Lozartan has no effect on autonomic reflexes and no lasting effect on plasma norepinephrine concentrations.

In patients with AH, losartan at doses up to 150 mg daily did not cause clinically significant changes in fasting triglyceride, total cholesterol, and high-density lipoprotein cholesterol concentrations. At similar doses, losartan had no effect on fasting blood glucose concentration.

The HEAAL clinical trial evaluating the effect of high and low dose ARA II (losartan) on treatment outcome in patients with chronic heart failure (CHF) included patients (n = 3834) with CHF (NYHA functional class II-IV) and ACE inhibitor intolerance. Patients were followed more than 4 years (median follow-up was 4.7 years) to compare the effects of losartan at a dose of 50 mg/day and at a dose of 150 mg/day on reducing all-cause mortality or hospitalization for heart failure. This study showed that losartan at a dose of 150 mg/day significantly reduced the risk of all-cause mortality or hospitalization for heart failure compared with a dose of 50 mg/day (hazard ratio [OR] 0.899, p = 0.027).

In general, losartan caused a decrease in serum uric acid concentrations (generally less than 0.4 mg/dL) that persisted with long-term treatment. In controlled clinical trials with patients with AH, there have been no reported cases of withdrawal of losartan due to increased serum creatinine or potassium concentrations.

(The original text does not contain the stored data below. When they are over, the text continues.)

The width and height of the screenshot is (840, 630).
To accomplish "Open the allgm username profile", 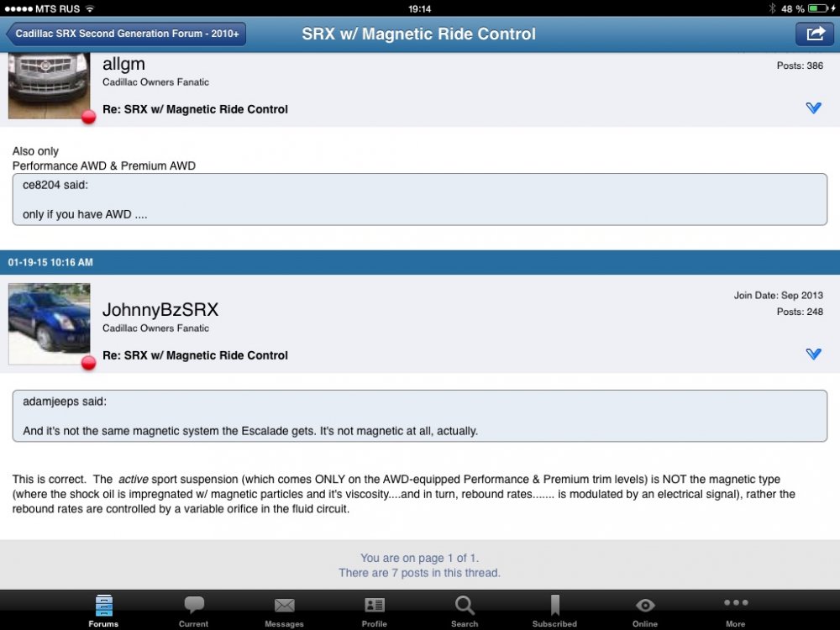I will [x=123, y=64].
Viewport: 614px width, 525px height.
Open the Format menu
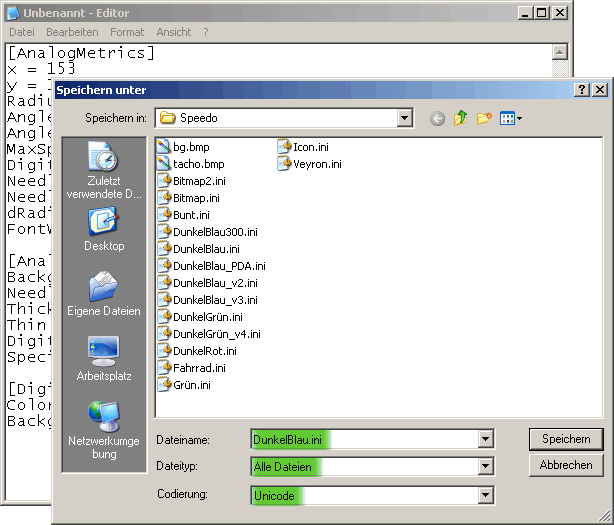click(127, 32)
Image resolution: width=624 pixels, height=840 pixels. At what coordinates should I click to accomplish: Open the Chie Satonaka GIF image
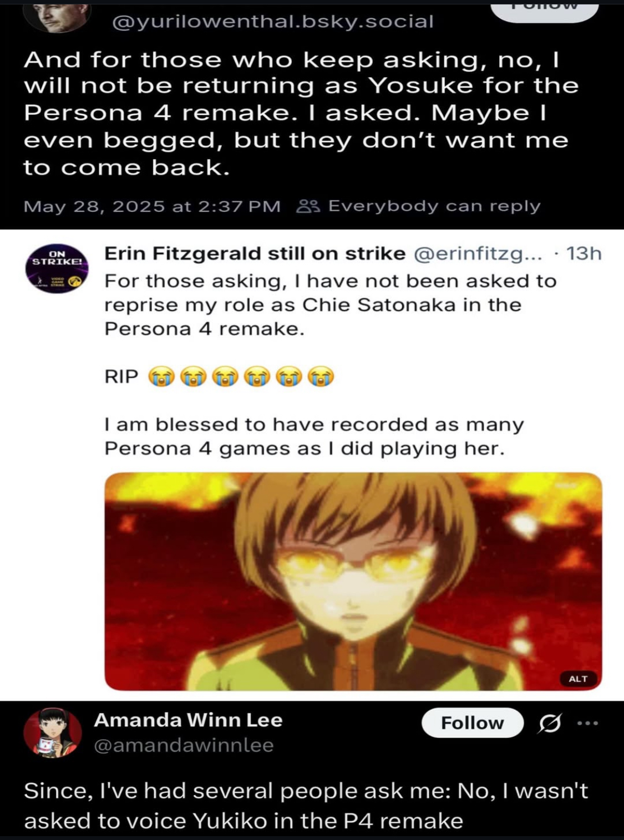(353, 581)
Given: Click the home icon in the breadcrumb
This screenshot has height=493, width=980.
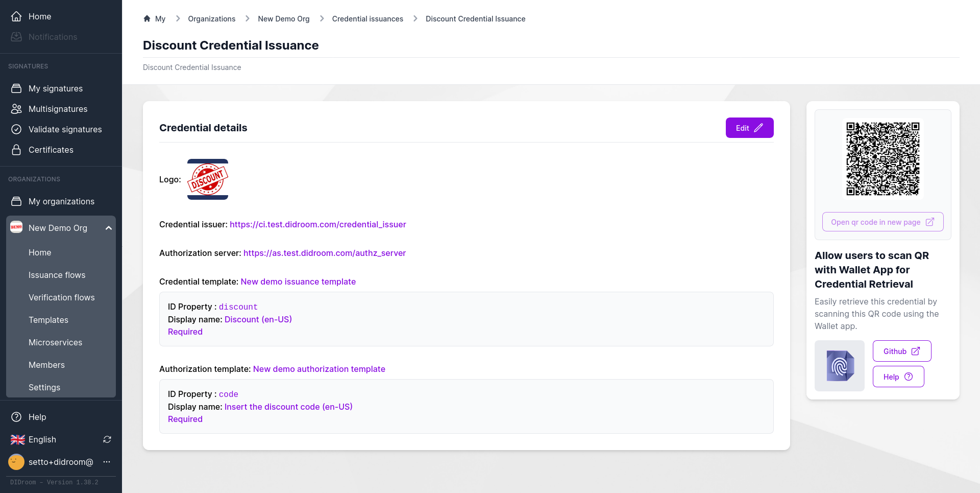Looking at the screenshot, I should pos(147,19).
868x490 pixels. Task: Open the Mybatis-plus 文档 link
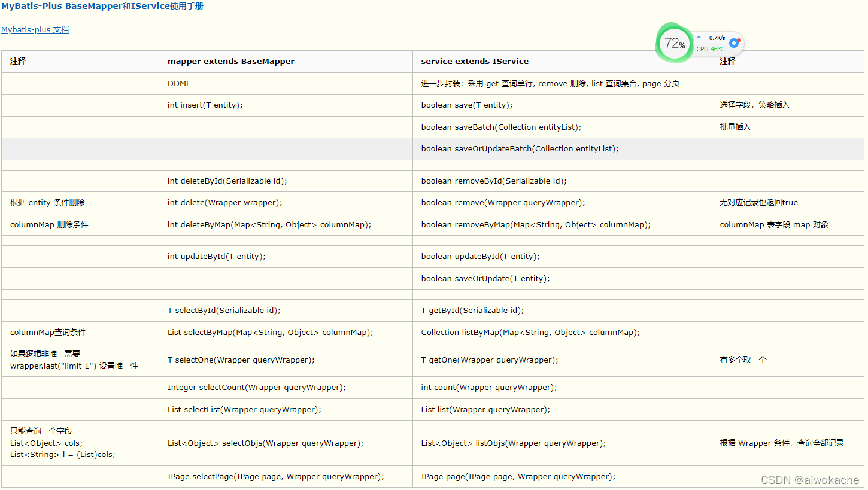35,29
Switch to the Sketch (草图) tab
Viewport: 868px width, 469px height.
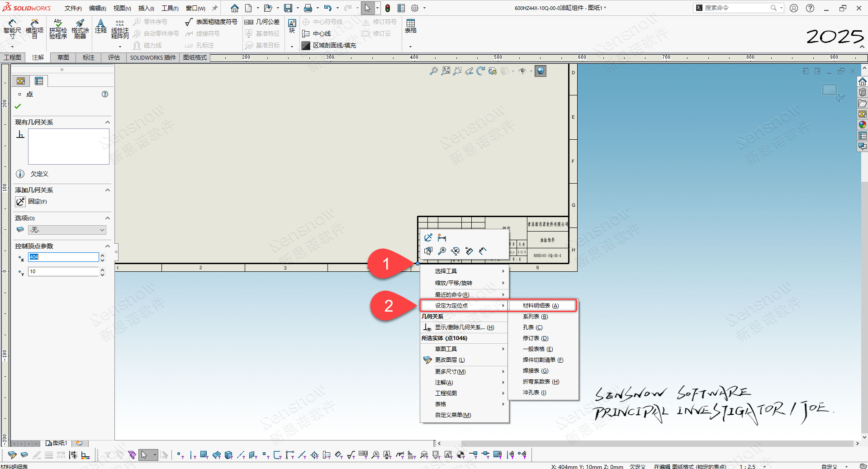[x=63, y=57]
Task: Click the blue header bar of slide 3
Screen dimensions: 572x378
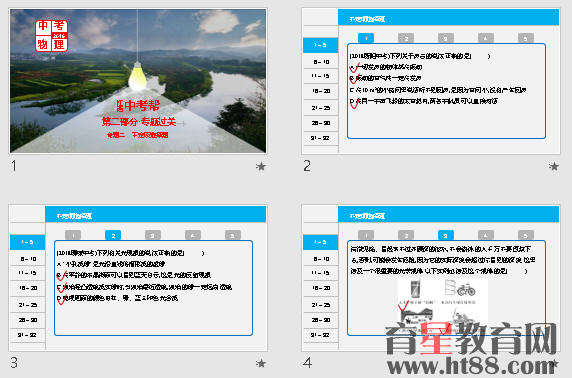Action: point(155,214)
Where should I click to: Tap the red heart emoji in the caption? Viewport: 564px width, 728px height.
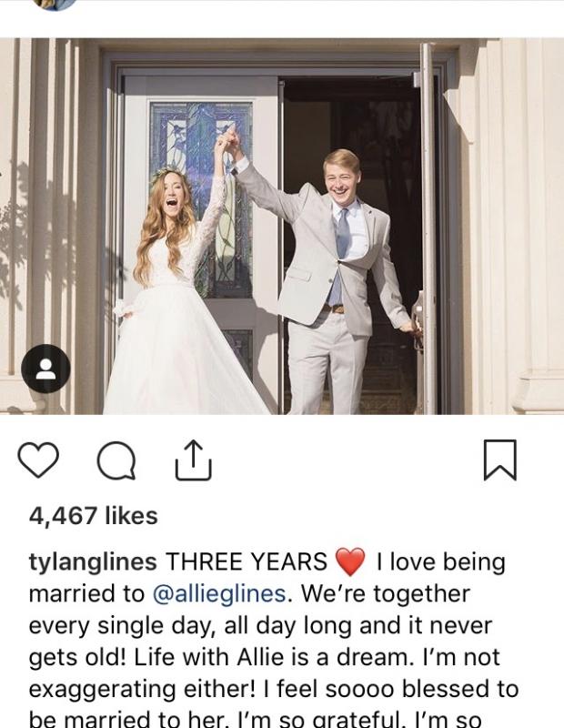(350, 561)
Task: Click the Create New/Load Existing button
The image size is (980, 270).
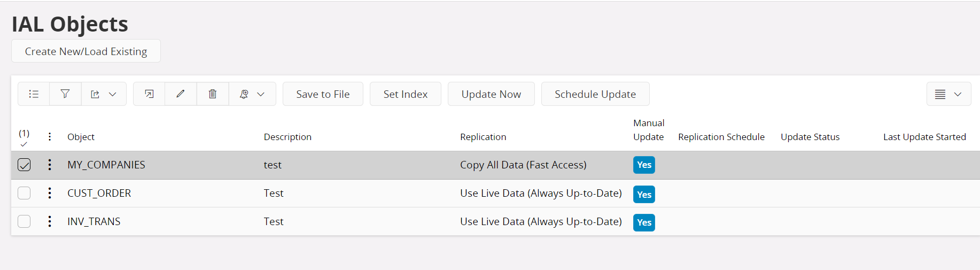Action: pos(86,51)
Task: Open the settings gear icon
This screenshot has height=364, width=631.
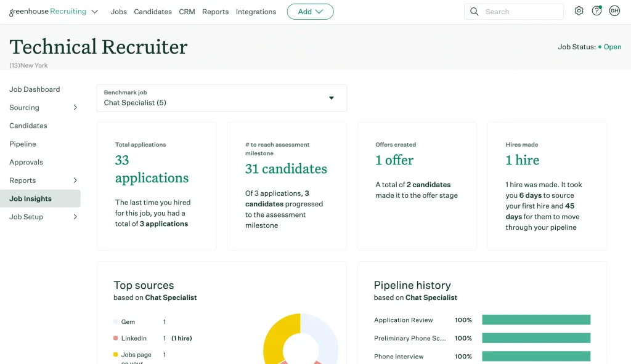Action: (579, 10)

The effects of losartan at doses of 2.5, 10, 25, and 50 mg/day were compared with placebo in a 12-week parallel study that included patients with left ventricular failure (NYHA functional class II-IV), most of whom were taking diuretics and/or cardiac glycosides. At doses of 25 and 50 mg/day, losartan exhibited positive hemodynamic and neurohormonal effects that persisted throughout the study. Hemodynamic effects included increases in cardiac index and decreases in pulmonary capillary congestion pressure, as well as decreases in total peripheral vascular resistance, mean systemic BP, and heart rate. The incidence of arterial hypotension in these patients depended on the dose of losartan. Neurohormonal effects included decreased aldosterone and norepinephrine blood concentrations.

Pharmacokinetics

Intake

In oral administration, losartan is well absorbed and metabolized at

“primary passage” through the liver to form the active carboxylated metabolite and inactive metabolites. Systemic bioavailability of losartan in tablet form is approximately 33%. Mean maximum concentrations (C_max) of losartan and its active metabolite are reached after 1 h and 3-4 h, respectively. No clinically significant effect on the plasma concentration profile of losartan has been identified when losartan is taken with a normal meal.

Distribution

Lozartan and its active metabolite bind to plasma proteins (mainly to albumin) by more than 99%. The volume of distribution of losartan is 34 liters. Studies in rats have shown that losartan has almost no penetration through the blood-brain barrier.

Metabolism

About 14% of losartan is converted to its active metabolite when administered intravenously and when taken orally. After ingestion or intravenous administration of radioactive carbon-labeled losartan (¹⁴C losartan), the radioactivity of circulating blood plasma is primarily due to the presence of losartan and its active metabolite. Low conversion efficiency of losartan to its active metabolite was observed in approximately 1% of patients participating in the study.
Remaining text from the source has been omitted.